I will divide data into train, validation and test sets. As the dataset is quite big, I will use 90% for training, 5% for validation and 5% for testing.

In [155]:
train_len = int(len(sentences)*0.9)
val_len = int(len(sentences)*0.05)
test_len = int(len(sentences)*0.05)

# To get same structure as in wmt16 dataset, I will use pairwise split.
train_pairs = []
val_pairs = []
test_pairs = []

# Create dataset dict
dataset = DatasetDict(schema)


# Add pairs to lists
for i in tqdm(range(train_len)):
    train_pairs.append({"non-toxic": sentences.iloc[i, 0], "toxic": sentences.iloc[i, 1]})
    
for i in tqdm(range(train_len, train_len+val_len)):
    val_pairs.append({"non-toxic": sentences.iloc[i, 0], "toxic": sentences.iloc[i, 1]})
    
for i in tqdm(range(train_len+val_len, train_len+val_len+test_len)):
    test_pairs.append({"non-toxic": sentences.iloc[i, 0], "toxic": sentences.iloc[i, 1]})

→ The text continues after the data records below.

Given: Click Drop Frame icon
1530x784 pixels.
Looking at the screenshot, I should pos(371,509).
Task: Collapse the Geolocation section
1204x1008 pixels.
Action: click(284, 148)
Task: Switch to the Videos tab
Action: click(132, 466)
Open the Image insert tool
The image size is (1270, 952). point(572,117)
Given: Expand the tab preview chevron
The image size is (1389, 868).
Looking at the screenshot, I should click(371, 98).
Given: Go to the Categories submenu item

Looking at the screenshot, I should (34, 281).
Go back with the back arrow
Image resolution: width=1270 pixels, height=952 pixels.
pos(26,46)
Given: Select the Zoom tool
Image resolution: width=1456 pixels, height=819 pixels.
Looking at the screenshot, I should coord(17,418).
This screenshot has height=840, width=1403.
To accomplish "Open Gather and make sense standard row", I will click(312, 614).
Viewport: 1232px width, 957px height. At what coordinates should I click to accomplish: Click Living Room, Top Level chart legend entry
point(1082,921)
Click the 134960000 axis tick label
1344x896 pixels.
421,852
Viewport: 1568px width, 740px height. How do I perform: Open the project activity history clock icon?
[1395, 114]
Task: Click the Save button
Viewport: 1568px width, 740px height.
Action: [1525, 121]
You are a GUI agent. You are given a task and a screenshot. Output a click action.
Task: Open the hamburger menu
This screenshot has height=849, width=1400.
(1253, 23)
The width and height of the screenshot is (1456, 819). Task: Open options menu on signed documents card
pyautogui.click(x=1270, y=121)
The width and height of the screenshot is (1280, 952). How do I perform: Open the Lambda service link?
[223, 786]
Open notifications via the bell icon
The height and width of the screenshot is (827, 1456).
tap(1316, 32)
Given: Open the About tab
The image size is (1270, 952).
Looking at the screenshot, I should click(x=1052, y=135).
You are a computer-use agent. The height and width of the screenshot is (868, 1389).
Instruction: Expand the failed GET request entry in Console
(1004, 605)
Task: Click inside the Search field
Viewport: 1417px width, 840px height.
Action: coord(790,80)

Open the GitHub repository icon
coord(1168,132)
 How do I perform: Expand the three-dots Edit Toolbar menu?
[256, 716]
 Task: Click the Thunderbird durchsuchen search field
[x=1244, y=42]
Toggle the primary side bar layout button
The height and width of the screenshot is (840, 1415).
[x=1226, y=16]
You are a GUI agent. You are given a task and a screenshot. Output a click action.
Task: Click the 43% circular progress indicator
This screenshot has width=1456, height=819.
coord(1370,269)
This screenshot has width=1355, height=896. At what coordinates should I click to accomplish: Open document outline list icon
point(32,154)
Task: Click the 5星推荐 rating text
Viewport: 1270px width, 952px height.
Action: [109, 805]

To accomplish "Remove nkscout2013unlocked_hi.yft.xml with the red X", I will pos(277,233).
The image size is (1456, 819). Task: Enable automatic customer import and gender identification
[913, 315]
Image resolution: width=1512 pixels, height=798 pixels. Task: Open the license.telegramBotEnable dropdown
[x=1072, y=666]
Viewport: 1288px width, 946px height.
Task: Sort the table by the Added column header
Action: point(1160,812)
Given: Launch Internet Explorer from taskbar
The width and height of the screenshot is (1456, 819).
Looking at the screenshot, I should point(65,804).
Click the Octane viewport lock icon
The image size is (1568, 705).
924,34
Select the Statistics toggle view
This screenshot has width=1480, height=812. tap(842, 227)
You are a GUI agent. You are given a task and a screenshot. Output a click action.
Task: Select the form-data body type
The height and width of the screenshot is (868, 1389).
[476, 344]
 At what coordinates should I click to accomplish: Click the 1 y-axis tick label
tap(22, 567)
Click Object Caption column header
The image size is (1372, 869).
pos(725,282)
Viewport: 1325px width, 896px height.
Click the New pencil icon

100%|██████████| 519999/519999 [00:18<00:00, 28554.97it/s]
100%|██████████| 28888/28888 [00:00<00:00, 30084.92it/s]
100%|██████████| 28888/28888 [00:00<00:00, 30164.41it/s]


In [156]:
# Add pairs through dataset dict
dataset["train"] = Dataset.from_dict({"translation": train_pairs})
dataset["validation"] = Dataset.from_dict({"translation": val_pairs})
dataset["test"] = Dataset.from_dict({"translation": test_pairs})

In [157]:
dataset["train"][:2]

{'translation': [{'non-toxic': 'If Alkar is flooding her with psychic waste, that explains the high level of neurotransmitters.',
   'toxic': 'if Alkar floods her with her mental waste, it would explain the high levels of neurotransmitter.'},
  {'non-toxic': "Now you're getting nasty.",
   'toxic': "you're becoming disgusting."}]}

Save dataset to file .\data\interim\justification dataset

In [158]:
dataset.save_to_disk("../data/interim/justification_dataset")

Saving the dataset (0/1 shards):   0%|          | 0/519999 [00:00<?, ? examples/s]

Saving the dataset (0/1 shards):   0%|          | 0/28888 [00:00<?, ? examples/s]

Saving the dataset (0/1 shards):   0%|          | 0/28888 [00:00<?, ? examples/s]

**Note:** This python notebook is only demonstration of the data preprocessing and my way to make the dataset. The script for making dataset is in the folder "src/data" and is called "make_dataset.py". Instructions for running it are in the README.md file.